Reading text »
##############################
And ultimately, my biggest problem with Bailey is that he doesn't accept the possibility that his opponents are sincerely mistaken. It is hard, even for a pro-lifer, to get worked up about the destruction of a microscopic embryo, despite an abstract belief that said embryo is an innocent human being. It just doesn't inspire the visceral horror that the murder of an already-born person does. Even sincere people often have a disconnect between one's abstract beliefs and one's action.
Nah, Ken. Funerals and mourning are really for the end of a relationship, not the end of a human being. That is why we only go to the funerals of people we know. Plenty of people have died whose funerals I've never attended. That doesn't mean I regard them as not human.
FWIW, I did know a couple who mourned when the wife had a miscarriage, very early in the pregancy, and lost a clump of cells. Also, the nurse from the hospital sent them a sympathy card, which they appreciated. They were pro-choicers, by the way. But most people don't get to feel like they have a relationship with an embryo, often even if they are the ones carrying it.
##############################
Data block »

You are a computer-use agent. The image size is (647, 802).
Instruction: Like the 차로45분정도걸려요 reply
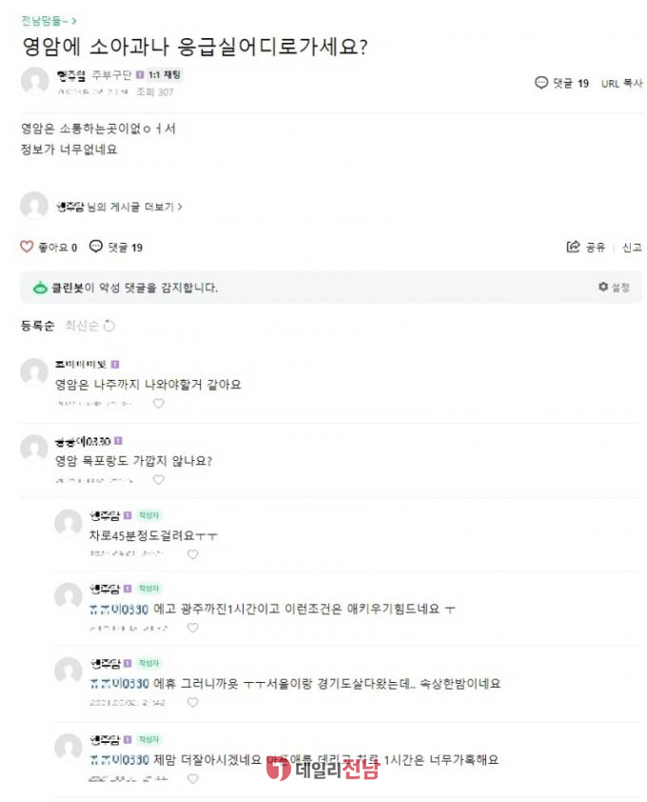192,553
##############################
Can you repeat the passage on abortion and mourning between "Nah, Ken. Funerals" and "ones carrying it.", inclusive, substituting "bond" for every "relationship"?

Nah, Ken. Funerals and mourning are really for the end of a bond, not the end of a human being. That is why we only go to the funerals of people we know. Plenty of people have died whose funerals I've never attended. That doesn't mean I regard them as not human.
FWIW, I did know a couple who mourned when the wife had a miscarriage, very early in the pregancy, and lost a clump of cells. Also, the nurse from the hospital sent them a sympathy card, which they appreciated. They were pro-choicers, by the way. But most people don't get to feel like they have a bond with an embryo, often even if they are the ones carrying it.